Saturday, 26 June 2010

Let freedom ring!

The recent meeting in Nairobi between visiting US Vice-President Joe Biden and Salva Kiir Mayardit, president of the south Sudan semi-autonomous region, is surely one of the most important political developments of the first half of 2010 in Africa. The meeting focused on the ongoing preparations in the south Sudan to organise the historic January 2011 restoration-of-independence referendum for the people. Most observers are in no doubt that the region will register a decisive “yes” vote to free itself from decades of Arab/muslim occupation and subjugation. This outcome will signal the much expected beginning of the formal unravelling of the “Berlin-states” that have wreaked havoc in Africa since 1885.

The US’s very proactive support to the referendum process is highly commendable. Biden promised Kirr that the US would provide technical assistance to guarantee a successful outcome of the exercise. Additionally, and perhaps, more crucially, Biden called on the rest of the world to robustly support the referendum planning to “ensur[e] that all necessary measures are in place for a peaceful outcome that is internationally recognized.” Washington’s is indeed an unprecedented position to take on such a pivotal subject in Africa and its impact will have far reaching ramifications across the continent. African scholars, human rights, peace, freedom and other activists strenuously involved in the construction of post-“Berlin-states” in Africa couldn’t have had their work cut out more readily. They should now be booking their flights to south Sudan to monitor and be participants in history in the making… The south Sudan referendum will set the precedent that will chart the trajectory of the restoration of independence for all occupied and oppressed peoples in Africa subsequently.

The devastation wrought on the African humanity by the “Berlin-states” can never be exaggerated. These are states of conquest that European conqueror countries (Britain, France, Germany, Portugal, Belgium, Spain) imposed on Africa and currently maintained by a shard of disreputable African regimes to exploit and despoil the continent’s human and material resources. Everyone knows that these states cannot serve African interests. The African “overseeing” of the contraptions (beginning, pointedly, in the Sudan in January 1956), which should have been totally dismantled on the eve of the presumed “departure” of their creators back to Europe in the 1950s/60s, couldn’t be more illustrative of the destructiveness of these states’ ontological mission. The overseers pushed the states into even deeper depths of genocidal and kakistocratic notoriety in the past 54 years as the grim examples of particularly Nigeria, the Democratic Republic of Congo and the Sudan itself depressingly underscore. 15 million Africans have been murdered by African-led regimes in these states and elsewhere in Africa since the Igbo genocide of 1966-1970.

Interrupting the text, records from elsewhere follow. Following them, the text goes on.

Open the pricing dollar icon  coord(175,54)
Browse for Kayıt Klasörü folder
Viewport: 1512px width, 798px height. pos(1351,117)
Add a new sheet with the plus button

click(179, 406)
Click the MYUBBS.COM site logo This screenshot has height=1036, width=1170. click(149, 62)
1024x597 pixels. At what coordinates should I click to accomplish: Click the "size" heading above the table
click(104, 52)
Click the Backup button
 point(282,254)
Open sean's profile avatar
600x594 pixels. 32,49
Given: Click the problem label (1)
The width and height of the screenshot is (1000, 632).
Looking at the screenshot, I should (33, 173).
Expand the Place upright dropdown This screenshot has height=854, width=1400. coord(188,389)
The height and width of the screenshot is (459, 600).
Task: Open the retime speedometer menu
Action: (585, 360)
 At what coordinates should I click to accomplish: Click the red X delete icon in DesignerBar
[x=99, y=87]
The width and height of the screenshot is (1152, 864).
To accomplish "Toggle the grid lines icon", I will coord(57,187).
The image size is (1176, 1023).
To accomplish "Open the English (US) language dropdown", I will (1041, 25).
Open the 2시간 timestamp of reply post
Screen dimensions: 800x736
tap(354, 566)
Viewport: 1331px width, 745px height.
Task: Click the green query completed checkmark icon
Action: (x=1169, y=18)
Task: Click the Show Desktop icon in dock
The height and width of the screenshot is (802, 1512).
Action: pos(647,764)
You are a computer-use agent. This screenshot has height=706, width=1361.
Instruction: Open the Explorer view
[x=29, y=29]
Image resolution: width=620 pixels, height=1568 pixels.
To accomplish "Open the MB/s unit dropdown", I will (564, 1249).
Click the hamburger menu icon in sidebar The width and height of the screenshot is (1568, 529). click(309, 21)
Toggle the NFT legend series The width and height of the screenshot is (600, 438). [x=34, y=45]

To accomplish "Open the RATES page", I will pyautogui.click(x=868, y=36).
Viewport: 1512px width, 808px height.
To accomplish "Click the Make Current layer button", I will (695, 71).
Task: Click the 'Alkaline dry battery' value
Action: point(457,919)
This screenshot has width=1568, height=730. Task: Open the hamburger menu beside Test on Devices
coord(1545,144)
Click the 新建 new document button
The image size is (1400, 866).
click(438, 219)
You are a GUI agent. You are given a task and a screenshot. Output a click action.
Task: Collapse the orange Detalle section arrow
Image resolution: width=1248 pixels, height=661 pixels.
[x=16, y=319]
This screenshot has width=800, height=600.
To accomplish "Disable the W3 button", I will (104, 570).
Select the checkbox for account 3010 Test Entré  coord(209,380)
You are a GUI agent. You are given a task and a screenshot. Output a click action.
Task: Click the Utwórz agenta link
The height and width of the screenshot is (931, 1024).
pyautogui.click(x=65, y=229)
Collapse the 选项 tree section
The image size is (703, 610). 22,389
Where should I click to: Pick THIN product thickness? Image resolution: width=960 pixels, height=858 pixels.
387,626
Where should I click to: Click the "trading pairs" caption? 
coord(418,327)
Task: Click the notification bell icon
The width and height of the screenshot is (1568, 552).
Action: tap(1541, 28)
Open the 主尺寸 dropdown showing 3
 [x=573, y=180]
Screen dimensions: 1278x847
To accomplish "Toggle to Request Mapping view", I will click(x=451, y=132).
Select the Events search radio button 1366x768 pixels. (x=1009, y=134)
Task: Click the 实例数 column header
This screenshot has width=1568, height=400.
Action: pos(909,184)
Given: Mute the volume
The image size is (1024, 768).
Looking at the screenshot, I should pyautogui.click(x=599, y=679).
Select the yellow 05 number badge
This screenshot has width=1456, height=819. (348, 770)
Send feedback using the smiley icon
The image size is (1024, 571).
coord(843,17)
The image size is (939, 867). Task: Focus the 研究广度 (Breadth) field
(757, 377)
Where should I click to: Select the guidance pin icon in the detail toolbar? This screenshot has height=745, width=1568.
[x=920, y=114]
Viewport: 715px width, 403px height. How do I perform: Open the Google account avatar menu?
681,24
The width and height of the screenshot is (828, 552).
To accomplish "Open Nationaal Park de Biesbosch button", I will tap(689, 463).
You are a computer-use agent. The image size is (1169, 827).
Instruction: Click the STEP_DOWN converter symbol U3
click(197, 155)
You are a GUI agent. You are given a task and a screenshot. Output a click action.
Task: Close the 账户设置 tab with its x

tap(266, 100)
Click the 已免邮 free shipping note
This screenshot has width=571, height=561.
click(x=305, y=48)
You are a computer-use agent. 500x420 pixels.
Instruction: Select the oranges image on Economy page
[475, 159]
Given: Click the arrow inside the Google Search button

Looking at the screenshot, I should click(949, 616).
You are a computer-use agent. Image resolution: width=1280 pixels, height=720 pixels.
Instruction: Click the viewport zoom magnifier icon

In 1990, I published The Biafra War, Nigeria and the Aftermath, one of my early books on the Igbo genocide. Such was my optimism of the possibilities of Africans to dismantle the “Berlin-states” in the future, despite the apparent bleakness of the times, that I noted the following in the concluding pages of the study. The unfolding, breathtaking events in the south Sudan are so reassuring that I am only too willing to share these thoughts of 20 years ago once again:

“Either in peace or war, the existence of the European post-colonial state is inimical to the interests of African peoples. It is a state that cannot provide the fundamental needs of Africans … The African humanity is presently gripped in a grave crisis for survival. It is now time that it abandoned the contrived post-colonial state in order to survive … African nations, [namely] Igbo, Wolof, Yoruba, Asante, Baganda, Bakongo, Bambara, etc., etc … remain the basis for the regeneration of Africa’s development … [and] the sites of the continent’s intellectual and other cultural creativity … What is being stressed here is that African peoples, themselves, must decide on the … issue of sovereignty … even if the outcome were to lead to 1000 states … For the future survival of the African humanity, let no more Africans have to die for the defence of, or for upholding the territorial frontier of any post-colonial state. No precious life should be wasted for its preservation.”